- **Your goal**
With the images excluded, set down every line of the listing below exactly.
::: Exercise data
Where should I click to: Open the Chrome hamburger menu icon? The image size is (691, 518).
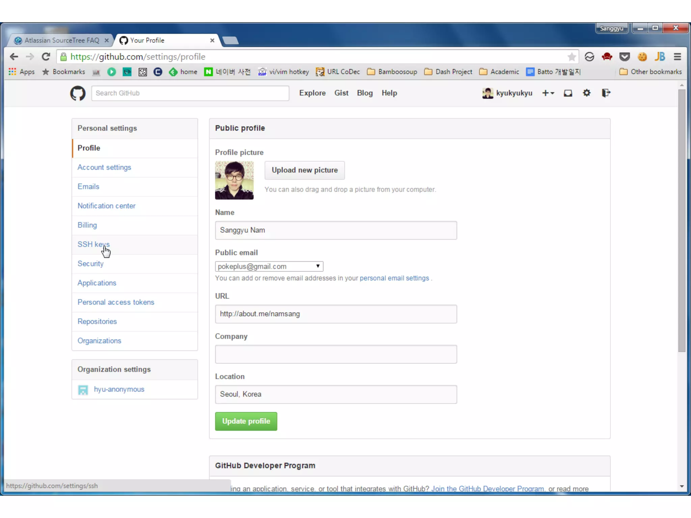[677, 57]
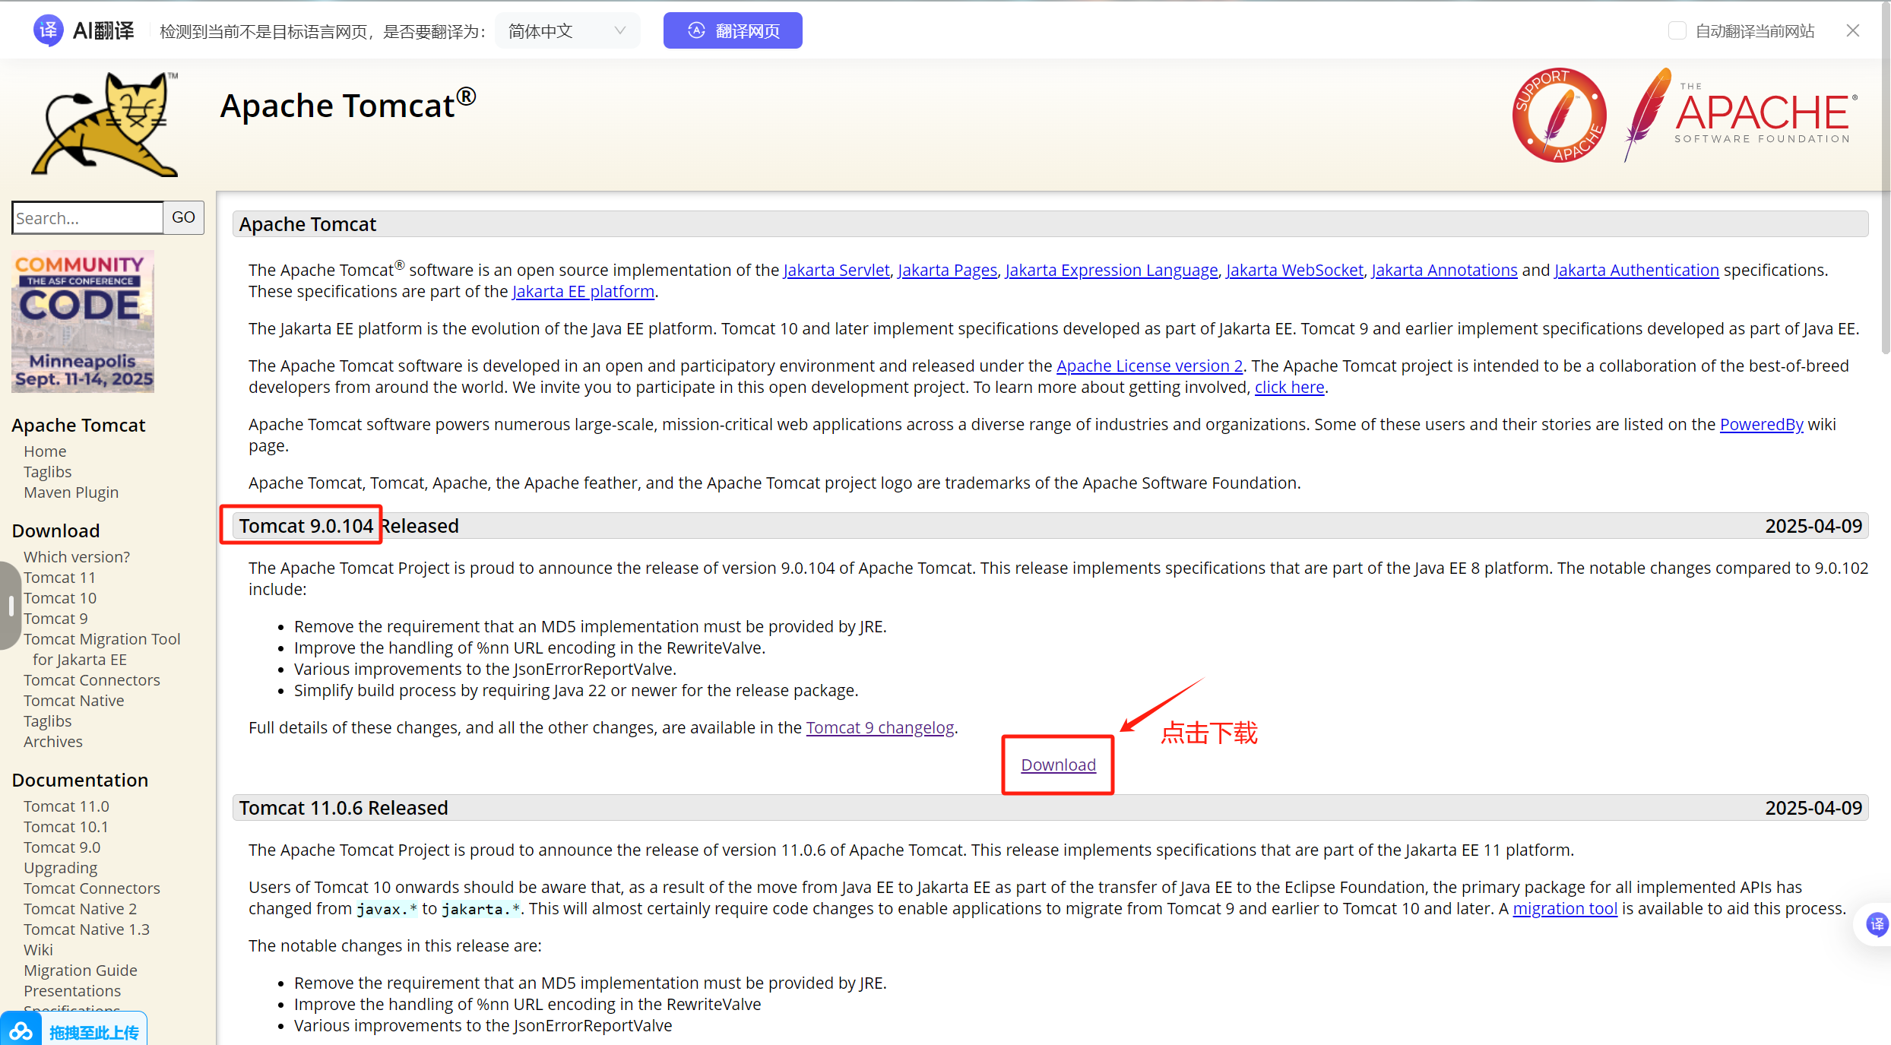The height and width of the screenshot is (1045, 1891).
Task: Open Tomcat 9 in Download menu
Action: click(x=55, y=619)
::::::
- **Solution for this task**
Where should I click to: Open the Chrome hamburger menu icon? The image size is (691, 518).
[677, 57]
The height and width of the screenshot is (1045, 1891).
Task: Open Tomcat 9 in Download menu
Action: click(x=55, y=619)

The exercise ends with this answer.